Design & causal-evidence glossary

The vocabulary used across the course

Keep this page open while you read the notes. The single most important distinction in the course runs down the first two tables: random sampling earns population claims, random assignment earns causal claims, and they are not interchangeable. The second discipline is association vs causation — what a design lets you say, and what it does not.
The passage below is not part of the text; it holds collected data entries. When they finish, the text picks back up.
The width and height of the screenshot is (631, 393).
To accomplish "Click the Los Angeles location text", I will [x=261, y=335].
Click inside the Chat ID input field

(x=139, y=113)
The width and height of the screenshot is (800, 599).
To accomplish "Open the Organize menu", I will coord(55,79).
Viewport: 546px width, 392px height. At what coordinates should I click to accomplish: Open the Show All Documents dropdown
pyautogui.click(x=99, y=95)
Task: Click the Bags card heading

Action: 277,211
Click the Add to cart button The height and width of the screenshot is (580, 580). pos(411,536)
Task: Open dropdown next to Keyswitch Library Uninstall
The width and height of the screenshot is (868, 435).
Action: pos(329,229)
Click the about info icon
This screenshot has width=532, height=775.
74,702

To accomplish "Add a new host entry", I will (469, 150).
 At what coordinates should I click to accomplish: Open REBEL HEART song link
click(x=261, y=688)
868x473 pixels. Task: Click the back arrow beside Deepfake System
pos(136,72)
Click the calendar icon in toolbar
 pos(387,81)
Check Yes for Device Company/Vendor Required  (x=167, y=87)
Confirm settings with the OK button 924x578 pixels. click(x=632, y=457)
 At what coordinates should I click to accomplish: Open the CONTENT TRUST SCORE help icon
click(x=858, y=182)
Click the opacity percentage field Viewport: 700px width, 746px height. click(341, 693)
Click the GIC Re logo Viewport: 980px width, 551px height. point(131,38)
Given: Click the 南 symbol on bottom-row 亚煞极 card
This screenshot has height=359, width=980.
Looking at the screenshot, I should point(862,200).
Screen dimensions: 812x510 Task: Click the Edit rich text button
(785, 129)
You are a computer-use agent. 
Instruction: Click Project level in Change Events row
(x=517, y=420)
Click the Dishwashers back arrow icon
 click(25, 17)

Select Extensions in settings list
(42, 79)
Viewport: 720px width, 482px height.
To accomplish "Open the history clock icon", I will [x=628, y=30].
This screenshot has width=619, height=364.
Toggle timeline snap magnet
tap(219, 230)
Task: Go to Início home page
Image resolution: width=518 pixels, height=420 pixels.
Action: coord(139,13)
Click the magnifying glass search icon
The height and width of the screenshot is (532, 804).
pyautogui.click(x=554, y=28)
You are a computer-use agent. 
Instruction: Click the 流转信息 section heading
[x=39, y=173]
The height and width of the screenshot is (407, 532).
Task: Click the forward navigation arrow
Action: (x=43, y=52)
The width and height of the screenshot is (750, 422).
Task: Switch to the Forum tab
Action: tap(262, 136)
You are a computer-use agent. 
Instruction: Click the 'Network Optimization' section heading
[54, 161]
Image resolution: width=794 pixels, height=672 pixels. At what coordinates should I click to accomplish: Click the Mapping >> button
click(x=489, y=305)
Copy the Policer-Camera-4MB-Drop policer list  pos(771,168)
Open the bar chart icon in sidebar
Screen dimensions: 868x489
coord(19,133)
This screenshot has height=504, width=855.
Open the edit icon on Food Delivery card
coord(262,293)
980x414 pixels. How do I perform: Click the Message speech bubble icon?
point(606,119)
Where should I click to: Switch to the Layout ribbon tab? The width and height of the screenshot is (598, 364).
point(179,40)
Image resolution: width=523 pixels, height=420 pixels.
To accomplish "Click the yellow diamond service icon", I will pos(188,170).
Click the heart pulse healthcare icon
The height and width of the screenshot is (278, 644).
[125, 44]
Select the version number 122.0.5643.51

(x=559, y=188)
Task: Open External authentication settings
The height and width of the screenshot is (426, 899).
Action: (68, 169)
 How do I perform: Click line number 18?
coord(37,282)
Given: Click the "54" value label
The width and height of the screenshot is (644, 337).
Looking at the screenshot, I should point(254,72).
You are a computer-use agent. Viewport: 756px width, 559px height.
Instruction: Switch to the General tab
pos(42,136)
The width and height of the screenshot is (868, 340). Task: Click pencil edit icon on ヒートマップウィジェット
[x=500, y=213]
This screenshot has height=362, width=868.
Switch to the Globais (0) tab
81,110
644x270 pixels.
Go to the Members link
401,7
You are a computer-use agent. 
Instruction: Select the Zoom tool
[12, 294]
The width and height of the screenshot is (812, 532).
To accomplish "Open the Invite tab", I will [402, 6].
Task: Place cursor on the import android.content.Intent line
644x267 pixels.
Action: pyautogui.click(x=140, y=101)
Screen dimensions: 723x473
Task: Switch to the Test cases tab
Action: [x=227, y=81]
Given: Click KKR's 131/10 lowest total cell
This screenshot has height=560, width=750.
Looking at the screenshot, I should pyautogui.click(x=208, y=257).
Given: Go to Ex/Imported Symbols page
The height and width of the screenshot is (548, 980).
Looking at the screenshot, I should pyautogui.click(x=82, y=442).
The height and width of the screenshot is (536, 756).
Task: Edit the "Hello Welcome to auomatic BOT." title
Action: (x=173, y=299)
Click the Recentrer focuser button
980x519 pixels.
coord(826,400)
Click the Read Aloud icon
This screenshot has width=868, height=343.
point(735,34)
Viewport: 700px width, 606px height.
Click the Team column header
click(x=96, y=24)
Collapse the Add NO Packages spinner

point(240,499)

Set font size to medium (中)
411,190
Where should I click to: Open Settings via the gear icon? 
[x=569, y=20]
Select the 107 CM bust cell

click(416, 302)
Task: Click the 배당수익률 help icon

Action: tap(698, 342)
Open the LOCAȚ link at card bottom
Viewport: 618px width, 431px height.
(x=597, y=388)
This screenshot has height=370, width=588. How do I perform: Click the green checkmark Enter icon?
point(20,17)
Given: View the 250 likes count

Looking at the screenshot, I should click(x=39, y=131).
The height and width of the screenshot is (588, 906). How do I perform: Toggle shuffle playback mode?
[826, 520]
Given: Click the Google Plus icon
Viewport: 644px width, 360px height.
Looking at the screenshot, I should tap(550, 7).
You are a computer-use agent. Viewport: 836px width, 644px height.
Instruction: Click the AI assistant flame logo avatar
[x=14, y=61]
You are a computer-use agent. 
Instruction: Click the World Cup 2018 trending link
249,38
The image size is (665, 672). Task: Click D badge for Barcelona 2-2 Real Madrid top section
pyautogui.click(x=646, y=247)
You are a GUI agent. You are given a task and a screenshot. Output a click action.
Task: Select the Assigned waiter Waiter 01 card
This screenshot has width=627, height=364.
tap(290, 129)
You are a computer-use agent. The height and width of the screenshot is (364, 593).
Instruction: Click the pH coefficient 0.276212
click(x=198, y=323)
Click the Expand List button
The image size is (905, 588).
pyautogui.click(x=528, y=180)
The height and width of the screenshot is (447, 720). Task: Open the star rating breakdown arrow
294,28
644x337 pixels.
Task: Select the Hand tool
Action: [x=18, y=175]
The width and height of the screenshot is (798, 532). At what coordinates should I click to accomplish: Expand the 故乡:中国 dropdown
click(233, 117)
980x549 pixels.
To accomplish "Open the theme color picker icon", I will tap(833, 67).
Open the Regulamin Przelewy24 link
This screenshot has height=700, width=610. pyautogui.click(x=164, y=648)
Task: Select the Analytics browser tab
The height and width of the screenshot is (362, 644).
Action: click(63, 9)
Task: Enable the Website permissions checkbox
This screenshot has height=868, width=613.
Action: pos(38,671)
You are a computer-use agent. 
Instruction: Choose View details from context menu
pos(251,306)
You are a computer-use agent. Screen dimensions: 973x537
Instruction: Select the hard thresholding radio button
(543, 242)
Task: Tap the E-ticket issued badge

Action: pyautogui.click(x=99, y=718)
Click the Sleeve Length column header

All numeric values mentioned come from the synthetic recurring studies and are verified: false (the statistics gate is blocked pending sign-off).

Questions, units, and populations

Term Meaning
statistical question a question about a population/process, naming a comparison and a target claim
unit of analysis the entity a row of data describes and that the design samples or assigns (a student, a classroom, a dorm floor) — analyze at the design’s grain, never finer
population / process the larger thing the claim is about; you rarely observe all of it
sampling frame the operational list you can actually sample from; frame ≠ population is coverage error
sample the units you actually observed
parameter / estimand the fixed target you want to learn about (a population proportion, a causal effect)
estimate the one realized number your data produce (e.g. \(\hat p = 0.45\), \(d = 3.0\))

The two random mechanisms (keep these apart)

Term Meaning
random sampling the mechanism that selects units into the sample — earns population claims (generalization)
random assignment the mechanism that allocates treatment to units — earns causal claims (internal validity)
a study can have one, both, or neither; they are independent design choices

Experiments

Term Meaning
treatment / control the conditions compared; the comparison group is the counterfactual stand-in
experimental unit the unit actually assigned to a condition
completely randomized design (CRD) units assigned to conditions purely at random
randomized complete block design (RCBD) randomize within blocks of similar units; blocking removes a pre-treatment nuisance source of variation
paired / matched design compare within pairs (or within the same unit) to remove between-unit variation
factor / level a manipulated variable and its settings (workshop: no/yes)
main effect a factor’s average effect across the other factor’s levels
interaction when one factor’s effect depends on the level of another (read the cells)
difference in means \(d\) the observed effect, \(\bar y_T - \bar y_C\)
\(\operatorname{SE}(d)\) the standard error of the difference, \(s_p\sqrt{1/n_T + 1/n_C}\)
randomization (reference) distribution the distribution of the effect built by shuffling treatment labels under the null of no effect; the randomization p-value is its tail

Observational & causal evidence

Term Meaning
observational study treatment is not assigned; groups may differ at baseline
association vs causation observed difference vs the effect of the treatment itself
confounder a pre-treatment common cause of treatment and outcome (opens a backdoor path) — adjust for it
covariate a pre-treatment variable; adjust only those that close a backdoor
mediator a variable on the causal path \(Z \to M \to Y\) (post-treatment) — do not adjust for the total effect
collider a common effect of two variables — adjusting for it opens a path
bad control adjusting for a mediator or a collider (it biases the estimate)
adjustment / stratification comparing within levels of a confounder (or via regression) to close a backdoor
potential outcomes \(Y(1), Y(0)\) the outcomes a unit would have under treatment vs control; the causal effect is their contrast
internal validity does the design support the causal claim here?
external validity does the result generalize there, beyond the studied units?

Surveys & sampling

Term Meaning
simple random sampling (SRS) every unit equally likely; the baseline sampling design
stratified sampling sample within strata; lowers variance when strata differ (design effect < 1)
cluster sampling sample whole groups; cheaper but higher variance (design effect > 1)
multistage sampling sample clusters, then units within them
design effect (\(\text{deff}\)) the variance multiplier vs SRS; for equal clusters \(\text{deff} = 1 + (m-1)\rho\)
intra-cluster correlation \(\rho\) how alike units within a cluster are
coverage error the frame omits part of the population
nonresponse sampled units that do not respond; nonresponse bias if responders differ from nonresponders

Missing data

Term Meaning
unit nonresponse a whole unit is missing (didn’t respond)
item missingness a unit is present but an item is blank
attrition units lost over time (e.g. before a post-test)
MCAR missing completely at random (missingness unrelated to anything)
MAR missing at random given the observed data
MNAR missing not at random (missingness depends on the unmeasured value) — the dangerous case
sensitivity analysis bounding a conclusion under the worst plausible missingness

Threats to validity (a checklist)

Threat What it is
selection bias the groups (or sample) differ in who is in them
measurement bias the measure systematically mis-records the construct
confounding a pre-treatment common cause distorts the comparison
attrition / nonresponse who is missing differs from who remains
post-treatment adjustment adjusting for a mediator/collider (a bad control)

This page is a study reference. For graded specifics — deadlines, submissions, and policies — Blackboard (the LMS) is authoritative.